Health care system, health of the homeless at risk amid DTES decampment: Union
A union representing more than 50,000 B.C. health-sector workers says the City of Vancouver’s ongoing efforts to clear homeless encampments from the Downtown Eastside puts both the health of those people — and the health care system — at risk.
City crews supported by police began dismantling the encampment around East Hastings Street last week, more than half a year after the city’s fire chief issued an order to remove structures from the area citing life safety risks.
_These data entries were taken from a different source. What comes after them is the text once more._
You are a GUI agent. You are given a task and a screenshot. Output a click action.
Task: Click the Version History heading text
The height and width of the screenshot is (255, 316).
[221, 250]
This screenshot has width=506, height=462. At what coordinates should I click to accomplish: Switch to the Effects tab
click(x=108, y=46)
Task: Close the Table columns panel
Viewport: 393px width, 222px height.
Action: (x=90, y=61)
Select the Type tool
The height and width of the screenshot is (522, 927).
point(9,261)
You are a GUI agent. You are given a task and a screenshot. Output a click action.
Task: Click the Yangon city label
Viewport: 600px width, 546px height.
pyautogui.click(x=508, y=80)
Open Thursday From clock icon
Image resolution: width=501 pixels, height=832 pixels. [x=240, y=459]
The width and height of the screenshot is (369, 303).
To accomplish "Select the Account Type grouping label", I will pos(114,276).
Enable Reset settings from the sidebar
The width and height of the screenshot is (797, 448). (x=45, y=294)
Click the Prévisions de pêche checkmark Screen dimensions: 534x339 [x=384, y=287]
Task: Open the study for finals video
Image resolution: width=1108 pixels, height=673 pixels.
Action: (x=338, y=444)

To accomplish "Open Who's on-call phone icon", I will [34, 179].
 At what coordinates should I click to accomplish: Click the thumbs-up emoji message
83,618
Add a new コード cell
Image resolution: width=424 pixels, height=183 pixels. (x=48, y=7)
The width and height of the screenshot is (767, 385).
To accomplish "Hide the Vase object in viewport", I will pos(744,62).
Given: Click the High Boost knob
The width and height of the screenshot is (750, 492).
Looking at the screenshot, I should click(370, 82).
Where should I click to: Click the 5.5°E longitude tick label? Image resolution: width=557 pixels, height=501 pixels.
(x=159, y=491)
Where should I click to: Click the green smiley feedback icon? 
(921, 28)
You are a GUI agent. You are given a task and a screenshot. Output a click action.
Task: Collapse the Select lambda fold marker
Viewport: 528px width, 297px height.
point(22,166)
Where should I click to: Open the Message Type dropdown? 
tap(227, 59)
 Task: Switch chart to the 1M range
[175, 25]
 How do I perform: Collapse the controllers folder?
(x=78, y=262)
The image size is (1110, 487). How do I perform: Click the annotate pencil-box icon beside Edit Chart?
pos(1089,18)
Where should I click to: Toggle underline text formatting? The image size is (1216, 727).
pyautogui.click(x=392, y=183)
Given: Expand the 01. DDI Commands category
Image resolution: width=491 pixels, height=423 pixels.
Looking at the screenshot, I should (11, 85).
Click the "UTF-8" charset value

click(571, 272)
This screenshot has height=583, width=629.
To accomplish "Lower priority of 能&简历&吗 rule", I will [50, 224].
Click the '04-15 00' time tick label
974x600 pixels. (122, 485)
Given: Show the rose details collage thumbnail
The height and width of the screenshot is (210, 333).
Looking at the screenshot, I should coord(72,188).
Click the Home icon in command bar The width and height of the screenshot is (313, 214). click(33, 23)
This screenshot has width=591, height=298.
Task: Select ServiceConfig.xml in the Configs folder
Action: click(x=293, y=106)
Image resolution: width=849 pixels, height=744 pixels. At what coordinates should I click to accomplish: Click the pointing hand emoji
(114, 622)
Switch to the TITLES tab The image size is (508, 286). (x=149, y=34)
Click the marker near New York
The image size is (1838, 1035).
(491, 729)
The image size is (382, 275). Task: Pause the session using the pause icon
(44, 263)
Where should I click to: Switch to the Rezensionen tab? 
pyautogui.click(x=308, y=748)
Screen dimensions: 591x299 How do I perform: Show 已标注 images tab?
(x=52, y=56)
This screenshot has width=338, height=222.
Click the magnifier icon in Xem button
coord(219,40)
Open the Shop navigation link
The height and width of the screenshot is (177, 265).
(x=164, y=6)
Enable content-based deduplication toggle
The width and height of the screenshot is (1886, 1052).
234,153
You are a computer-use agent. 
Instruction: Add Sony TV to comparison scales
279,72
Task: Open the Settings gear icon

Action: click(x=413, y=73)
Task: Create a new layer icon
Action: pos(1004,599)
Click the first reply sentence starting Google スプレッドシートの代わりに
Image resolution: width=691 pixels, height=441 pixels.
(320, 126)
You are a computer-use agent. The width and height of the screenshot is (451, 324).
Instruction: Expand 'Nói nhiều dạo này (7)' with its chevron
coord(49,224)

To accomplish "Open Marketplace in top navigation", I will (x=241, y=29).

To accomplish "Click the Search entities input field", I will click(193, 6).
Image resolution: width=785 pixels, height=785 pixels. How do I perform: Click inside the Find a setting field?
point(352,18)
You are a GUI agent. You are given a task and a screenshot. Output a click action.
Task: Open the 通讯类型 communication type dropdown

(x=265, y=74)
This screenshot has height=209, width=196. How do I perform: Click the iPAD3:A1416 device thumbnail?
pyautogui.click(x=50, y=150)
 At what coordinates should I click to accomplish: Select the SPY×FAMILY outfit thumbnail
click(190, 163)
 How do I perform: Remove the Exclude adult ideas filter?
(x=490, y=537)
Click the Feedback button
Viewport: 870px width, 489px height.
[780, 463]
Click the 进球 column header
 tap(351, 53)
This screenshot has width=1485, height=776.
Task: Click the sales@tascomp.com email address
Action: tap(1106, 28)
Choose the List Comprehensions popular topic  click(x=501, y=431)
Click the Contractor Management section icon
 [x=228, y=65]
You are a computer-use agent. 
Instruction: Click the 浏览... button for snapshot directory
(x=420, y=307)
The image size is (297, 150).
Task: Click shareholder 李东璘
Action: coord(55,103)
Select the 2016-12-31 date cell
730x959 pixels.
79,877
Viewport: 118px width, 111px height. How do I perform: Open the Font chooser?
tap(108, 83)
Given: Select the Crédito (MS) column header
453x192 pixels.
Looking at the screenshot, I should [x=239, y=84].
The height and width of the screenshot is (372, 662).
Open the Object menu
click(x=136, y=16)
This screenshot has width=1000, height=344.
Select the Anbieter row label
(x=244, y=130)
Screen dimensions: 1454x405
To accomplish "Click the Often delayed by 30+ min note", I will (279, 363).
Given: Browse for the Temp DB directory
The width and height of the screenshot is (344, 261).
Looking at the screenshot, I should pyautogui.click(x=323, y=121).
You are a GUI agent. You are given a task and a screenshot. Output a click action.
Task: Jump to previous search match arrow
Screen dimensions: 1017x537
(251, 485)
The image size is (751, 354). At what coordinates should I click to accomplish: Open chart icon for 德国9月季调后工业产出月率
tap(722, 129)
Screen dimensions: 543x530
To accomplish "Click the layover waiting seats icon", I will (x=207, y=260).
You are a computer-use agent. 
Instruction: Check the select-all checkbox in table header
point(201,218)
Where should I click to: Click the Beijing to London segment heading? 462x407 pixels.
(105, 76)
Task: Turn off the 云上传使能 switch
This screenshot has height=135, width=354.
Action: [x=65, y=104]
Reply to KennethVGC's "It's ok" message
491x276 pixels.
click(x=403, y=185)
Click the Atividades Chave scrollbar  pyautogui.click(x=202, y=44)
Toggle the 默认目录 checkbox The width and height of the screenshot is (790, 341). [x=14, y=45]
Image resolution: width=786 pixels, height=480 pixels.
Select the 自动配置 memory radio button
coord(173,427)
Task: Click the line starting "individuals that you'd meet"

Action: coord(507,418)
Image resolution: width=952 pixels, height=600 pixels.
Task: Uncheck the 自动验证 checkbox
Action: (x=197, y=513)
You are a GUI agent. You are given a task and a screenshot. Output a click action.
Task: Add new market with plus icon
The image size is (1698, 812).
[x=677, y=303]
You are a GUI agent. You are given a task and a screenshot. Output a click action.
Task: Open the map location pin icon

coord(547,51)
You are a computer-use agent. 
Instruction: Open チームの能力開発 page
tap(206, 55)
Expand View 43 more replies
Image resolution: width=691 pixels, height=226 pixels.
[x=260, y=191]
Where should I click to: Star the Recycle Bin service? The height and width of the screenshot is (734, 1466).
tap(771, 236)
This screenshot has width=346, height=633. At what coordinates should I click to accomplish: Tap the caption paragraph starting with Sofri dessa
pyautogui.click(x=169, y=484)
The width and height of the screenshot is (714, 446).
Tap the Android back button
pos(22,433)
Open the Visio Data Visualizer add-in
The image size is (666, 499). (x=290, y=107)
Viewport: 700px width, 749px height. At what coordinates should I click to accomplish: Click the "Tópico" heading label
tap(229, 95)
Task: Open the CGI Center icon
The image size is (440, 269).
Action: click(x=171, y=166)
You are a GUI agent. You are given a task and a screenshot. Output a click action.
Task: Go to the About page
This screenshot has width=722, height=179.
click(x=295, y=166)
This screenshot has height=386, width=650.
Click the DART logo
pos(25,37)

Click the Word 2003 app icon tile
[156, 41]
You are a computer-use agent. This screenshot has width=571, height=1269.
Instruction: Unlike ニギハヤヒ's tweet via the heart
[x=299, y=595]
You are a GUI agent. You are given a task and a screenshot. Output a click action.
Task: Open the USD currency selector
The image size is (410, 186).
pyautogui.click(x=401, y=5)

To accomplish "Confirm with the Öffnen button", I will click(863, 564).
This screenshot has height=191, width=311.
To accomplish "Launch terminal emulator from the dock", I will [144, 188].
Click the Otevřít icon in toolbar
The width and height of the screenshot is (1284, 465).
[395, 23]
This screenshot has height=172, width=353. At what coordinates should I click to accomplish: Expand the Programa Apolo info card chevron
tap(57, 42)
Crews return to remove Downtown Eastside tents and structures
Hospital Employees’ Union spokesperson Mike Old said the process has lacked dignity for the unhoused and been “a bit cruel.”
But he said the greater concern was the effects it would have on the area’s homeless — and the broader health care system.
Easter Sunday marks day 5 of Hastings decampment
“From our perspective, this really puts the lives and health status of these individuals at some risk,” he said.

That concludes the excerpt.